This paper presents the effects of cryogenic temperature on the wear behavior of 22MnB5 blank under cold stamping. After immersing the blank in liquid nitrogen (LN2) for 10 min, a strip drawing test was performed within 10 s. The hardness was measured using the Rockwell hardness test, which increased from 165 HV at 20℃ to 192 HV at cryogenic temperature. The strip drawing test with 22MnB5 blank and SKD61 tool steel shows that for the different wear mechanisms on the tool surface with respect to temperature; adhesive wear is dominant at 20℃, but abrasive wear is the main mechanism at cryogenic temperature. As the friction test is repeated, sticking gradually increases on the tool surface at 20℃, whereas the scratch increases at cryogenic temperature.
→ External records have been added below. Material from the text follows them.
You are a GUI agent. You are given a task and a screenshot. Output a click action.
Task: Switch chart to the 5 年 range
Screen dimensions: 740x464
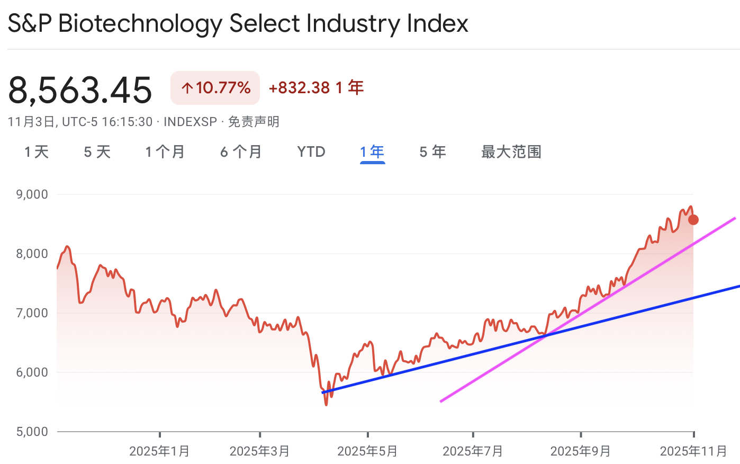tap(433, 152)
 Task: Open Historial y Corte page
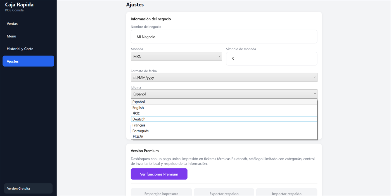pyautogui.click(x=28, y=49)
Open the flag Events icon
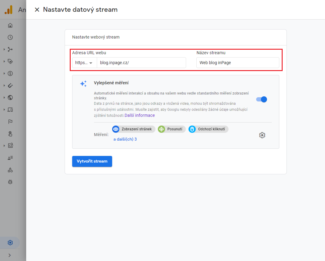The width and height of the screenshot is (325, 261). pos(10,122)
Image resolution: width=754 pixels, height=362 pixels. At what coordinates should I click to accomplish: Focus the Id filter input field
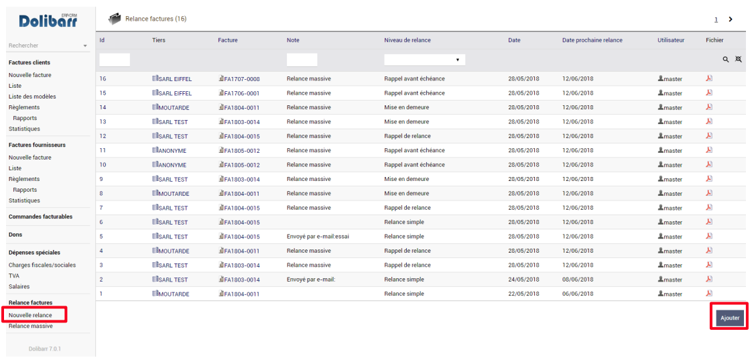point(115,60)
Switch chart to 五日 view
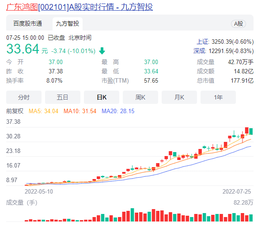265x225 pixels. click(63, 97)
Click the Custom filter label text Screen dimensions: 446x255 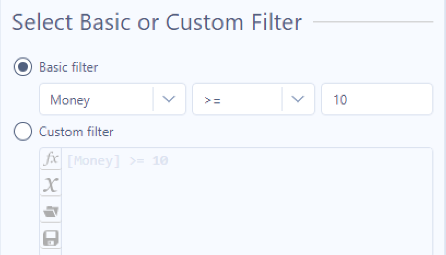coord(76,132)
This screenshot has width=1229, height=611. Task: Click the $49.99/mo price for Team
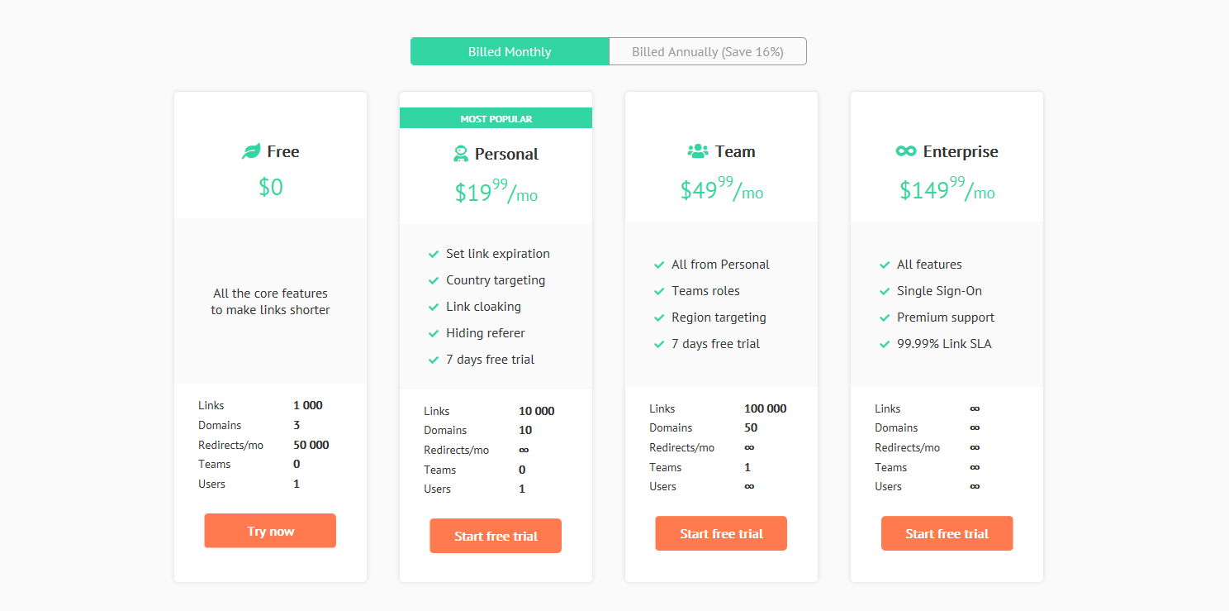pyautogui.click(x=720, y=191)
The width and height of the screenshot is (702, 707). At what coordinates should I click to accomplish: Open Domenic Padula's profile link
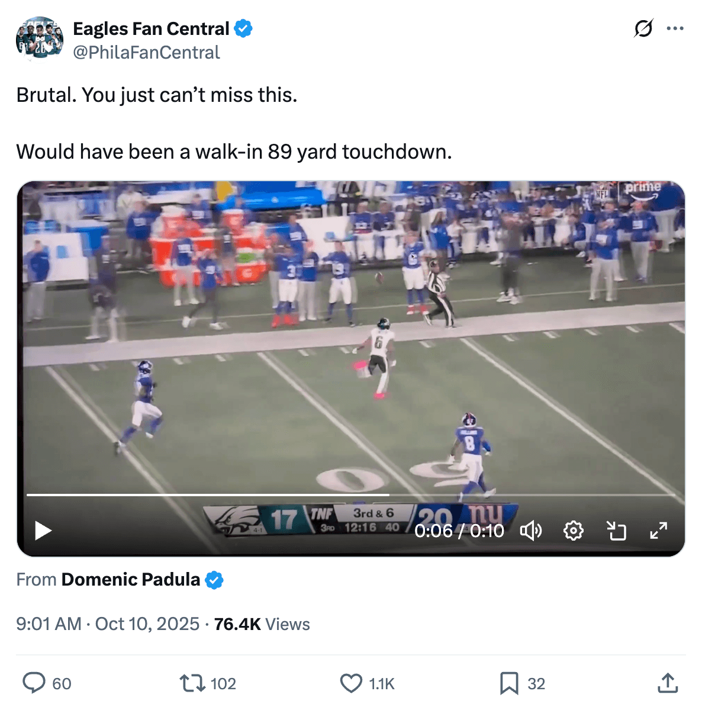tap(130, 580)
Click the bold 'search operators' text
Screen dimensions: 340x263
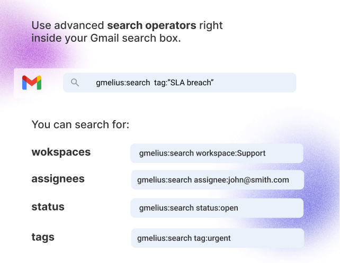point(152,25)
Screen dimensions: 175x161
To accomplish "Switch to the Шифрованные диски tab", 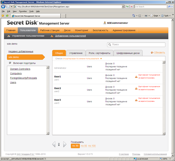I will tap(128, 53).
For the friction behavior, the friction coefficient rapidly increases when adhesive wear occurs, and it occurs more frequently at 20℃. The results for nanoindentation near the worn blank surface indicate a difference of 1.3 GPa at 20℃ and 0.8 GPa at cryogenic temperature compared to the existing hardness, indicating increased deformation by friction at 20℃. This occurs because thermally activated energy available to move the dislocation decreases with decreasing temperature.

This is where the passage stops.